Ольга Орлова: У нас в студии сидел эксперт, который написал с помощью компьютерной программы псевдонаучную статью. И получил положительную рецензию, опубликовал ее в журнале, который входит в список ВАК, то есть получил доступ к защите.
Владимир Воеводский: Это, скажем так, как раз демонстрирует то, насколько понятие само интеллекта является сложно определимым. Действительно, составить псевдонаучную статью очень просто. Очень просто, я не хочу обижать тех, кто этим занимается, наверное, не просто, но во всяком случае вполне доступно. Меня, например, очень занимает такая задача: попробовать написать такую программу, которой можно было бы дать задачку из учебника второго класса по арифметике, просто на русском или на английском языке. У Маши было пять яблок, а у Пети было три яблока. Сколько яблок у Маши и Пети? Или, скажем, у Маши было три яблока, а Петя съел одно. Сколько яблок осталось у Маши? Я думаю, что было бы исключительно интересно и крайне нетривиально написать компьютерную программу, которая могла бы решать такие задачи.

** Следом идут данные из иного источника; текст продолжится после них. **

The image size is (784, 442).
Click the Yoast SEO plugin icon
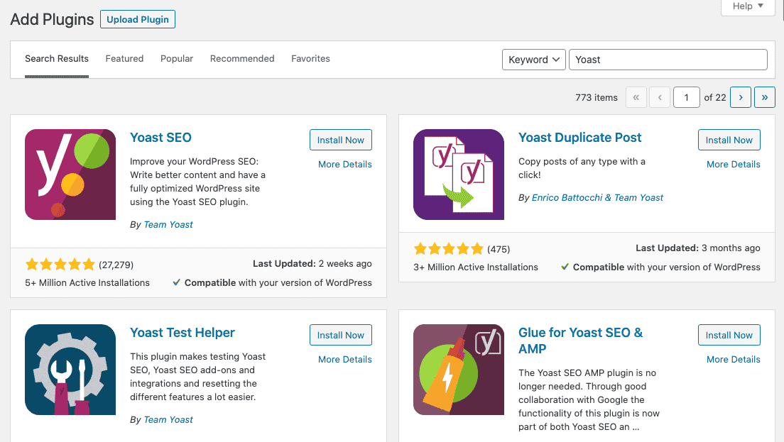click(70, 175)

Ольга Орлова: А что, сейчас компьютер не может решать такие задачи?
Владимир Воеводский: Нет. Если просто написать ему текст – нет, нет таких программ.
Ольга Орлова: То есть на самом деле мы даже не приближаемся к интеллекту второклассника в этом смысле.
Владимир Воеводский: В этом смысле - да.
Ольга Орлова: Сейчас Агентство передовых технологий Министерства обороны начали финансирование нового проекта, на который выделено почти пять миллионов долларов, по созданию искусственного мозга с помощью исследовательского центра Ай-Би-Эм.
Владимир Воеводский: Это все решение отдельных задач, к искусственному мозгу это не имеет ни малейшего отношения, с моей точки зрения. Вот эта инициатива, связанная с Ай-Би-Эм, я про нее читал. Но это один из многочисленных десятков или сотен проектов, которые существуют в этом направлении. Может быть немножечко более большой в смысле по размеру, более масштабный, несколько более масштабный. Тут речь должна идти на десятки миллиардов долларов, а уж никак на десятки миллионов и на десятки, если не больше, лет. Так что это все пока не столько построение искусственного мозга, сколько построение систем, которые имитируют на совсем иных принципах те или иные функции человека.
Ольга Орлова: А как вы думаете, стоит вкладывать в это направление больше суммы? Вы называете суммы, сопоставимые со стоимостью коллайдера.
Владимир Воеводский: С точки зрения общечеловеческой, я бы сказал, что создание искусственного интеллекта - это вещь важная, чем любой коллайдер. Другое дело, что в случае физики высоких энергий понятно, во что вкладывать деньги, а в случае искусственного интеллекта, во что вкладывать деньги, непонятно.
Ольга Орлова: Нет такой территории.
Владимир Воеводский: Поэтому сейчас важнее решение отдельных конкретных проблем, постепенно это будет синтезироваться в более общую картину. Это дела во многом дней грядущих.
Ольга Орлова: Если поговорить как раз о сегодняшних тратах, а именно коллайдере. Как вы думаете, среди физиков-ядерщиков еще до запуска раздавались довольно часто опасения о том, что если не будут получены какие-то важные новые результаты, скажем, ограничится только получением предсказуемых подтверждений, то у самой науки физика высоких энергий может быть довольно грустная перспектива, наука будет либо просто вымирать, либо ее официально закроют, потому что она требует таких вложений, на которые правительства многих стран не пойдут. Как вы думаете, реальны такие опасения? Ваше отношение к ситуации с коллайдером, вы знаете, что сейчас он не работает?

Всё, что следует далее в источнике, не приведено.